Of course the process was not smooth but my point is that for or against everyone since Paul and Jesus took on the tradition to state what was for them one timeless revelation. Take for example the five fundamentals you quoted elsewhere and you see that by each assertion you have accompanying and supportive scripture. If a council latter codified one of various theologies as orthodox the groundwork was already there to help them convince themselves and others that this was the one revelation for all to see all along. If that...
A convinction of fundamentalist like Augustine, the father of Catholicism, is that the revelation is one as god is one but that sin (Paul's ad home in or theology?) had obscured what would otherwise would have been plain for all to see even themselves (which is another reason it isn't a true ad homenin since the speaker cannot claim a higher ground since he was given the gift of sight to see what is eternal but no longer self evident in a fallen world) had made it's apprehension a battle only a few would be allowed to win.
Theologians like Paul like Augustine were tools of god same goes for the councils. This is the harmonious process I speak of. Even the opponents of one orthodoxy did so from another assumed orthodoxy. Every accident was understood as caused by god if it furthered the goals of those who would finally write history. Again from both sides of the aisle.
omar wrote:I think that it was a novel situation and not a cruel imposition. First two centuries has churches in relative independence. Paul's letters are testimony of how fragile orthodoxy was and yet how it was wanted for the internal necessity of their theological claims. As Christianity grew and elbow room between communities disappeared it became a concern to invent a common language.
After the unification of Italy someone said:"we have created Italy, now we must create Italians". It is rarely that honest. It happens most often in shawvian drama.
While it is true that Christianity in its entire history has never been whole Paul and men like him saw it as such. That is why we have those biblical quotations. They are not the product of tampering but the arguments Paul made to his churches of one gospel and one church as the body of Christ. Multiplicity was never the goal nor was it consistent with the history of monotheism.
Seven letters are generally classified as “undisputed”, expressing contemporary scholarly near consensus that they are the work of Paul: Romans, 1 & 2 Corinthians, Galatians, Philippians, 1 Thessalonians, and Philemon. Six additional letters bearing Paul's name lack academic consensus: Ephesians, Colossians, 2 Thessalonians, 1 & 2 Timothy, and Titus. The first three, called the "Deutero-Pauline Epistles," have no consensus on whether or not they are authentic letters of Paul. The latter three, the "Pastoral Epistles", are widely regarded to be pseudepigraphical works, though certain scholars do consider Paul to be the author.
Sounds like a good book but for now I stand by my reading. The idea of disputed letters is known to me. I read erhman's book on the active editing of what became scripture. From mark to job I easily concur. But the case that Paul intended one message is both the testimony of the undisputed correspondence and it's very existence.

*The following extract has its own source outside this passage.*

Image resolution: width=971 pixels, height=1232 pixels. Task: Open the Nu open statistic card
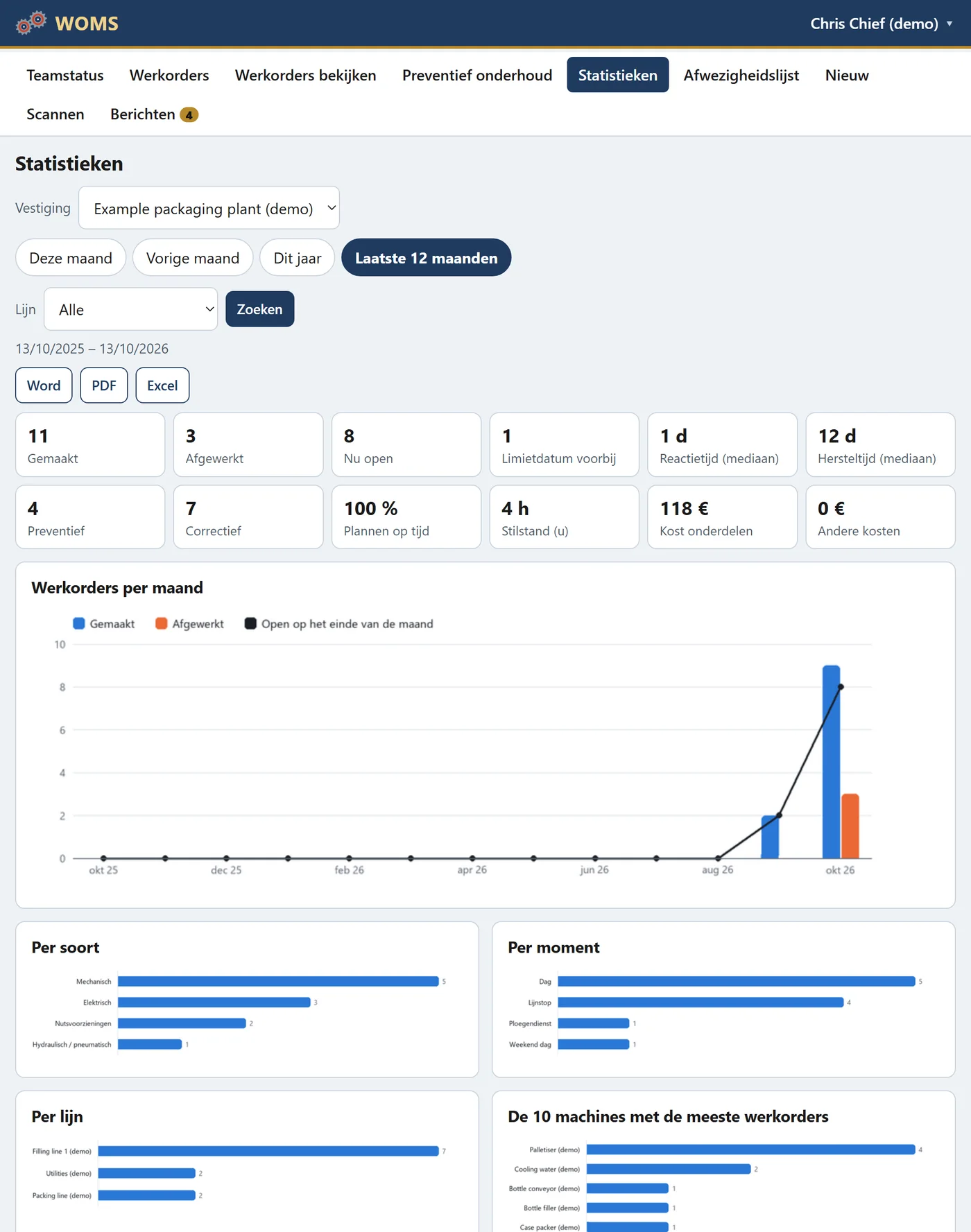pyautogui.click(x=406, y=445)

I usually quote from 1 Corinthian and the idea is there when he talks about certain disputes within a church (was it Apollos the other leader? Can't confirm cause I don't have my bible here at this moment) and you can also deduce the principle of one church from Galatians. If everything is equal to Paul then why challenge Peter? And if all is the same to jerusalem council then why did they impose penalties upon Paul? The point is that latter controversies were already present in the first century and that then and later they were important to the players involved because of the shared belief that the path to salvation was one.

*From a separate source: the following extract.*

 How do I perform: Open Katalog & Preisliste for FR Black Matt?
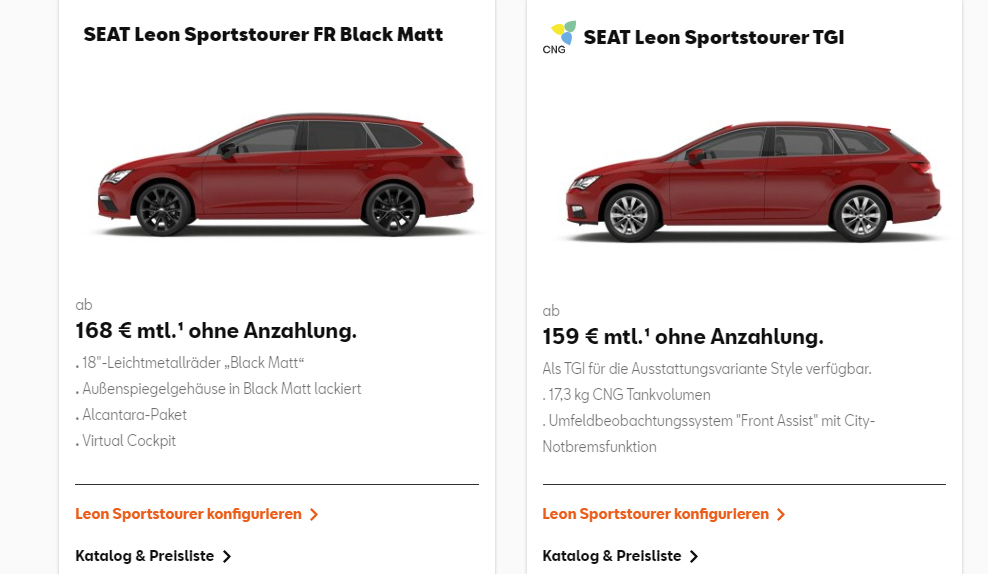(x=145, y=556)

We... Well at least I was not trying to discuss here the point of the OP. it was a tangent, a new window. What the theology meant was not my aim in the last post but the possibility, indeed probability that authoritarianism began soon after Jesus death and not simply the invention of Paul.
But you don't want to discuss that anymore? Fine. Let's get back and say that theology of Israel wasn't dualistic. Influenced by Iranian religion? Debatable. But even if it was it was only so imperfectly because it was a world full of angels and demons but these were in the end just creatures. Satan was not coeternal with god but was a rebellious creation. Creation itself is not explained as an eternal struggle between good and evil but as a perfect creation that was lost through choice. What truly is eternal with god is his law and it is that that requires Jesus sacrifice and not defeating Satan in mortal combat.

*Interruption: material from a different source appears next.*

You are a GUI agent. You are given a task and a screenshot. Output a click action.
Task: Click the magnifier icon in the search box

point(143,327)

I want to touch on something else. Every time you find a clear influence you need to be aware that (not everything that shines is gold as I said before) it is an specific section of a group rathe than the entire group. Judaism as well as Christianity were not granite monoliths. This is part of your argument. Thus some groups were influenced much more than others by Hellenism. It wasn't a uniform effect. If true for Hellenism it could be true for this dualism. For example you have Manichaeism which bears all the marks of influence to make your case but it is a type a flavor one possible Christianity. So to say that Christianity is dualistic is to exceed your histical evidence. More justice is done in saying that dualism influence some Christians. But whether they would prevail theologically was as uncertain as the theology of original sin, predestination and others. But the fact that books with stronger dualistic narratives, like Enoch, did not make the Christian cannon and those like the apocalypse did so under strong opposition makes question your notion that even a majority was dualistic. One can argue that a majority was Arian and in favor of Pelagius by the fact that today we have Christians who believe almost as they did in direct opposition to later councils, which in fact existed because of the strength of these "heresies".
felix dakat wrote:All orthodox Christians accept the Pauline epistles of the New Testament as holy scripture. So, having adduced dualism in Paul's epistles, we may conclude that it is present in the heart of Christian orthodoxy.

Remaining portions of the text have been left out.